Cyclosporin H Improves the Transduction of CD34+ Cells with an Anti-Sickling Globin Vector, a Possible Therapeutic Approach for Sickle Cell Disease.

Abstract

Sickle cell disease (SCD) is a debilitating monogenic disease originating from mutations in the hemoglobin beta chain gene producing an abnormal hemoglobin HbS. The polymerization of HbS is responsible for the sickling of erythrocytes leading to anemia and vaso-occlusive events. Gene therapy is a promising treatment of SCD, and two different gene therapy drugs, using gene editing or gene transfer, have already reached the marketing stage. There is still a need to improve the efficacy of gene therapy in SCD, particularly when using anti-sickling beta-globin gene transfer strategies, which must outcompete the pathological HbS. One possibility is to increase transduction by inhibiting lentiviral restriction factors such as interferon-induced transmembrane proteins (IFITMs). This can be achieved by the addition of cyclosporin H (CsH) during the transduction process. This strategy was applied here in CD34+ hematopoietic progenitor and stem cells obtained from cord blood (CB).

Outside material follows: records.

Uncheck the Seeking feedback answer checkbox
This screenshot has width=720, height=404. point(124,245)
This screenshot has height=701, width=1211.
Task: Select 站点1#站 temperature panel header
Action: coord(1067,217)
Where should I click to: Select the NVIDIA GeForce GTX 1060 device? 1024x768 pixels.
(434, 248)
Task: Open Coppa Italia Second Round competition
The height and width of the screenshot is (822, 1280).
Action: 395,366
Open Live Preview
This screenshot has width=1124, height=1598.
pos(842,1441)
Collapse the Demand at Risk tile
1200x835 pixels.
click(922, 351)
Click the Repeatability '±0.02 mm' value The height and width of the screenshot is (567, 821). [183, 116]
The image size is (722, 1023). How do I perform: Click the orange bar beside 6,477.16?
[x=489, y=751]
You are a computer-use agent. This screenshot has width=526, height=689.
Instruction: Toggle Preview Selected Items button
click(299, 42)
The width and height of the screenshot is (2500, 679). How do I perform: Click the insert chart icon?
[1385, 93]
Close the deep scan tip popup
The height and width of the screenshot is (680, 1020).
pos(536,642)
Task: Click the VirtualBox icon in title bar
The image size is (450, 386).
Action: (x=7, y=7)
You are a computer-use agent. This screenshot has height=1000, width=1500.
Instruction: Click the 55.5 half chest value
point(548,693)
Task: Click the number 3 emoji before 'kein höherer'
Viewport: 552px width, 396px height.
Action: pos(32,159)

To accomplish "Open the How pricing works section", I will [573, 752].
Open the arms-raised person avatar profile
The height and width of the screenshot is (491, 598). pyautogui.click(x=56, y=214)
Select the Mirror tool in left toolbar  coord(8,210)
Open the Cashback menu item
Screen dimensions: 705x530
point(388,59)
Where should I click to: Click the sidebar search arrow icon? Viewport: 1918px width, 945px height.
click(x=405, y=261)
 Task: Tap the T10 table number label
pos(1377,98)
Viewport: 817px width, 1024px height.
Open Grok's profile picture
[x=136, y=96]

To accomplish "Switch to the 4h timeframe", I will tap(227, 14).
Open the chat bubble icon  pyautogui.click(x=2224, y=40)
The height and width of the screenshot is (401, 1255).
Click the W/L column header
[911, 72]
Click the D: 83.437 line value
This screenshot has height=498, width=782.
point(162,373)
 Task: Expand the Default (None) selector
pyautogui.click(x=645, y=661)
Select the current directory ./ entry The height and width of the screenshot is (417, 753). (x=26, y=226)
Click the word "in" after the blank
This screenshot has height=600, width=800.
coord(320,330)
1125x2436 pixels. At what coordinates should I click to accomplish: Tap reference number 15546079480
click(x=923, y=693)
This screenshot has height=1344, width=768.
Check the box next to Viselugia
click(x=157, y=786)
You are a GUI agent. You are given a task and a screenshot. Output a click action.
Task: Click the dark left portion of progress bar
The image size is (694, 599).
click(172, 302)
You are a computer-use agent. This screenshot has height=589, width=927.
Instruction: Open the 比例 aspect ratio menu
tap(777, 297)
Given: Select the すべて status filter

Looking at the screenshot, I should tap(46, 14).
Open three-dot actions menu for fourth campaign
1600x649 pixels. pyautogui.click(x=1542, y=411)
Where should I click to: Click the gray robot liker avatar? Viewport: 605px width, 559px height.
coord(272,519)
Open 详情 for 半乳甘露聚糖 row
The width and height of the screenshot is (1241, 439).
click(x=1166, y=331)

A first series of experiments with lentiviral vector coding for a green fluorescent protein (GFP) gene confirmed that the addition of CsH enhanced transgene expression levels and vector copy number per cell (VCN), while CD34+ cells remained viable and functional. Notably, the production of colony-forming cells (CFC) remained unaffected unless very high VCN values were reached. In a second step, CD34+ cells obtained from the CB of newborns with homozygous (n = 2) or heterozygous (n = 1) SCD mutations were transduced with the GLOBE-AS3 lentiviral vector coding for the HbAS3 anti-sickling beta globin. As with GFP, GLOBE-AS3 lentiviral transduction was clearly enhanced by CsH, leading to VCN > 2 and therapeutic levels of expression of the HbAS3. Moreover, the process did not affect the viability or functions of CFC. The combination of CB progenitors, the GLOBE-AS3 vector, and CsH is thus shown here to be a promising approach for the treatment of SCD.